What needs to be done >> Output the records below again, precisely as they are written.
───── Input for this task ─────
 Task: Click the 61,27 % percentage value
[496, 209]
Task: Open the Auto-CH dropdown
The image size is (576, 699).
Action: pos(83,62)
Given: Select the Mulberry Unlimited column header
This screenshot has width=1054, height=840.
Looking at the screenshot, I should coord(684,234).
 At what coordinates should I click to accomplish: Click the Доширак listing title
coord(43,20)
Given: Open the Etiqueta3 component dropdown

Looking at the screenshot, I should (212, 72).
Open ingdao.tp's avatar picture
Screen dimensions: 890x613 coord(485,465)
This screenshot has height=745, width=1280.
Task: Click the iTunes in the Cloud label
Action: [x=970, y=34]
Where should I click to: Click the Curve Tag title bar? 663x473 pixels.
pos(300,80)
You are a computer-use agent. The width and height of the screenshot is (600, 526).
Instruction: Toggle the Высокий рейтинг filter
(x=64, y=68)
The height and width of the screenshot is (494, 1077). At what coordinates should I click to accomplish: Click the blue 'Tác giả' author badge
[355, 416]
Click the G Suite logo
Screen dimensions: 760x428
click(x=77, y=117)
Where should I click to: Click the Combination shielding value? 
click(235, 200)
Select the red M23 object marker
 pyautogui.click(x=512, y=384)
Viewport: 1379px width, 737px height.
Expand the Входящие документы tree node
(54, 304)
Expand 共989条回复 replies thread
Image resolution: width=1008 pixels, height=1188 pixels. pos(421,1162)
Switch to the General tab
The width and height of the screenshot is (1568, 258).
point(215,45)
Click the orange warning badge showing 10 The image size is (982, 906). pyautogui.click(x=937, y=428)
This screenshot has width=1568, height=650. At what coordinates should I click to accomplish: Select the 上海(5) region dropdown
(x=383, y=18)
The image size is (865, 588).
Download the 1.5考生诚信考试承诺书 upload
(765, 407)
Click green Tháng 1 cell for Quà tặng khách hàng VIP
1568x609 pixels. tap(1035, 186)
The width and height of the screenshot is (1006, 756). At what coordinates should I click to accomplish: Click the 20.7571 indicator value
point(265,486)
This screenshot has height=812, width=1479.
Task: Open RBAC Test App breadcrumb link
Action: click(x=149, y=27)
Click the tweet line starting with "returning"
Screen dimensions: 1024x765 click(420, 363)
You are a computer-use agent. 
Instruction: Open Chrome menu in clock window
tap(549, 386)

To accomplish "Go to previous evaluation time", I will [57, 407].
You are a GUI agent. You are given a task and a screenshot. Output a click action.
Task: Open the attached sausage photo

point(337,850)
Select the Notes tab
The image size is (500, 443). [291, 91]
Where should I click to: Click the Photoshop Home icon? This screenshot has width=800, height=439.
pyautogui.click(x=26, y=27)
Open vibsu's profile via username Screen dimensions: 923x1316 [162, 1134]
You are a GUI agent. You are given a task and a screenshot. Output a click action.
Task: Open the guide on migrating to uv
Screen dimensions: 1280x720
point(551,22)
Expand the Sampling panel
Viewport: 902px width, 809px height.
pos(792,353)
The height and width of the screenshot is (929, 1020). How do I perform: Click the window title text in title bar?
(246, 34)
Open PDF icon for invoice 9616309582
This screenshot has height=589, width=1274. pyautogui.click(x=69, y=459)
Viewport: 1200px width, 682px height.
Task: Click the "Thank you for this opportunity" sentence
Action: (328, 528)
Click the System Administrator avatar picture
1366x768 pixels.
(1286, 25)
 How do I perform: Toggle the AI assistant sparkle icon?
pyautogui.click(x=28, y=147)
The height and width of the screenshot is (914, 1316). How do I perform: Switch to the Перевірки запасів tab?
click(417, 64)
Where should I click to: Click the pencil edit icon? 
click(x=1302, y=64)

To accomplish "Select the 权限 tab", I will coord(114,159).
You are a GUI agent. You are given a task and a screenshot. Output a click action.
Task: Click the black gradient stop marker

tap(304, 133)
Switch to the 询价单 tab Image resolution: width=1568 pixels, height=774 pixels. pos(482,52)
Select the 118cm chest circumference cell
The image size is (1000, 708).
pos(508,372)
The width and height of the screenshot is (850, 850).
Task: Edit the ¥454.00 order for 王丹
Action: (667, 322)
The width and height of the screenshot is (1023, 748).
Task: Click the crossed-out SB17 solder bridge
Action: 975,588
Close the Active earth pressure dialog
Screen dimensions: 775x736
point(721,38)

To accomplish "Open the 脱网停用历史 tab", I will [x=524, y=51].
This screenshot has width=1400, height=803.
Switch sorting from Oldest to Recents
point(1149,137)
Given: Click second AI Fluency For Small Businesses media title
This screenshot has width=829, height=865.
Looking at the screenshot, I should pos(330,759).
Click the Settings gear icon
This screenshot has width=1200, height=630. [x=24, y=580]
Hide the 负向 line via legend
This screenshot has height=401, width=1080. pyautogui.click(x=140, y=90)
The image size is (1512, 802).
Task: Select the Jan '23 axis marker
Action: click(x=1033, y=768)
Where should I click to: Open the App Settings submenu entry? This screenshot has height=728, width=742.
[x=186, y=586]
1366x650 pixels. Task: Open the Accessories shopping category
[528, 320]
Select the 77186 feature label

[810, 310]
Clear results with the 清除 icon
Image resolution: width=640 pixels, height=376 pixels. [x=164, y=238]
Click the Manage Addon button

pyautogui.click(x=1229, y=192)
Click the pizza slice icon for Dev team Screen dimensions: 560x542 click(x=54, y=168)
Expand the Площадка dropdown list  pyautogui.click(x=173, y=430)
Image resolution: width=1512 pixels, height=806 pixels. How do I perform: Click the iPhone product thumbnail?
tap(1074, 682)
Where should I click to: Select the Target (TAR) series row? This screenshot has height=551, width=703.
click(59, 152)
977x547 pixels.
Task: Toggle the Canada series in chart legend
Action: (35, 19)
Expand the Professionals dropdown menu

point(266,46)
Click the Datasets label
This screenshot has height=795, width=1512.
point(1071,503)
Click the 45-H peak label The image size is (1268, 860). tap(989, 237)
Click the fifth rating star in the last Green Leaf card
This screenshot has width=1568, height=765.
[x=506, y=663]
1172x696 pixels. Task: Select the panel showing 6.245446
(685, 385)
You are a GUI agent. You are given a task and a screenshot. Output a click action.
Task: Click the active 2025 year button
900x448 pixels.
─────
Answer to this problem >>
 Task: Click the 61,27 % percentage value
[496, 209]
Task: Open the Auto-CH dropdown
The image size is (576, 699).
Action: pos(83,62)
Given: Select the Mulberry Unlimited column header
This screenshot has width=1054, height=840.
Looking at the screenshot, I should coord(684,234).
 At what coordinates should I click to accomplish: Click the Доширак listing title
coord(43,20)
Given: Open the Etiqueta3 component dropdown

Looking at the screenshot, I should (212, 72).
Open ingdao.tp's avatar picture
Screen dimensions: 890x613 coord(485,465)
This screenshot has height=745, width=1280.
Task: Click the iTunes in the Cloud label
Action: [x=970, y=34]
Where should I click to: Click the Curve Tag title bar? 663x473 pixels.
pos(300,80)
You are a computer-use agent. The width and height of the screenshot is (600, 526).
Instruction: Toggle the Высокий рейтинг filter
(x=64, y=68)
The height and width of the screenshot is (494, 1077). At what coordinates should I click to accomplish: Click the blue 'Tác giả' author badge
[355, 416]
Click the G Suite logo
Screen dimensions: 760x428
click(x=77, y=117)
Where should I click to: Click the Combination shielding value? 
click(235, 200)
Select the red M23 object marker
 pyautogui.click(x=512, y=384)
Viewport: 1379px width, 737px height.
Expand the Входящие документы tree node
(54, 304)
Expand 共989条回复 replies thread
Image resolution: width=1008 pixels, height=1188 pixels. pos(421,1162)
Switch to the General tab
The width and height of the screenshot is (1568, 258).
point(215,45)
Click the orange warning badge showing 10 The image size is (982, 906). pyautogui.click(x=937, y=428)
This screenshot has width=1568, height=650. At what coordinates should I click to accomplish: Select the 上海(5) region dropdown
(x=383, y=18)
The image size is (865, 588).
Download the 1.5考生诚信考试承诺书 upload
(765, 407)
Click green Tháng 1 cell for Quà tặng khách hàng VIP
1568x609 pixels. tap(1035, 186)
The width and height of the screenshot is (1006, 756). At what coordinates should I click to accomplish: Click the 20.7571 indicator value
point(265,486)
This screenshot has height=812, width=1479.
Task: Open RBAC Test App breadcrumb link
Action: click(x=149, y=27)
Click the tweet line starting with "returning"
Screen dimensions: 1024x765 click(420, 363)
You are a computer-use agent. 
Instruction: Open Chrome menu in clock window
tap(549, 386)

To accomplish "Go to previous evaluation time", I will [57, 407].
You are a GUI agent. You are given a task and a screenshot. Output a click action.
Task: Open the attached sausage photo

point(337,850)
Select the Notes tab
The image size is (500, 443). [291, 91]
Where should I click to: Click the Photoshop Home icon? This screenshot has width=800, height=439.
pyautogui.click(x=26, y=27)
Open vibsu's profile via username Screen dimensions: 923x1316 [162, 1134]
You are a GUI agent. You are given a task and a screenshot. Output a click action.
Task: Open the guide on migrating to uv
Screen dimensions: 1280x720
point(551,22)
Expand the Sampling panel
Viewport: 902px width, 809px height.
pos(792,353)
The height and width of the screenshot is (929, 1020). How do I perform: Click the window title text in title bar?
(246, 34)
Open PDF icon for invoice 9616309582
This screenshot has height=589, width=1274. pyautogui.click(x=69, y=459)
Viewport: 1200px width, 682px height.
Task: Click the "Thank you for this opportunity" sentence
Action: (328, 528)
Click the System Administrator avatar picture
1366x768 pixels.
(1286, 25)
 How do I perform: Toggle the AI assistant sparkle icon?
pyautogui.click(x=28, y=147)
The height and width of the screenshot is (914, 1316). How do I perform: Switch to the Перевірки запасів tab?
click(417, 64)
Where should I click to: Click the pencil edit icon? 
click(x=1302, y=64)

To accomplish "Select the 权限 tab", I will coord(114,159).
You are a GUI agent. You are given a task and a screenshot. Output a click action.
Task: Click the black gradient stop marker

tap(304, 133)
Switch to the 询价单 tab Image resolution: width=1568 pixels, height=774 pixels. pos(482,52)
Select the 118cm chest circumference cell
The image size is (1000, 708).
pos(508,372)
The width and height of the screenshot is (850, 850).
Task: Edit the ¥454.00 order for 王丹
Action: (667, 322)
The width and height of the screenshot is (1023, 748).
Task: Click the crossed-out SB17 solder bridge
Action: 975,588
Close the Active earth pressure dialog
Screen dimensions: 775x736
point(721,38)

To accomplish "Open the 脱网停用历史 tab", I will [x=524, y=51].
This screenshot has width=1400, height=803.
Switch sorting from Oldest to Recents
point(1149,137)
Given: Click second AI Fluency For Small Businesses media title
This screenshot has width=829, height=865.
Looking at the screenshot, I should pos(330,759).
Click the Settings gear icon
This screenshot has width=1200, height=630. [x=24, y=580]
Hide the 负向 line via legend
This screenshot has height=401, width=1080. pyautogui.click(x=140, y=90)
The image size is (1512, 802).
Task: Select the Jan '23 axis marker
Action: click(x=1033, y=768)
Where should I click to: Open the App Settings submenu entry? This screenshot has height=728, width=742.
[x=186, y=586]
1366x650 pixels. Task: Open the Accessories shopping category
[528, 320]
Select the 77186 feature label

[810, 310]
Clear results with the 清除 icon
Image resolution: width=640 pixels, height=376 pixels. [x=164, y=238]
Click the Manage Addon button

pyautogui.click(x=1229, y=192)
Click the pizza slice icon for Dev team Screen dimensions: 560x542 click(x=54, y=168)
Expand the Площадка dropdown list  pyautogui.click(x=173, y=430)
Image resolution: width=1512 pixels, height=806 pixels. How do I perform: Click the iPhone product thumbnail?
tap(1074, 682)
Where should I click to: Select the Target (TAR) series row? This screenshot has height=551, width=703.
click(59, 152)
977x547 pixels.
Task: Toggle the Canada series in chart legend
Action: (35, 19)
Expand the Professionals dropdown menu

point(266,46)
Click the Datasets label
This screenshot has height=795, width=1512.
point(1071,503)
Click the 45-H peak label The image size is (1268, 860). tap(989, 237)
Click the fifth rating star in the last Green Leaf card
This screenshot has width=1568, height=765.
[x=506, y=663]
1172x696 pixels. Task: Select the panel showing 6.245446
(685, 385)
You are a GUI agent. You are given a task and a screenshot. Output a click action.
Task: Click the active 2025 year button
900x448 pixels.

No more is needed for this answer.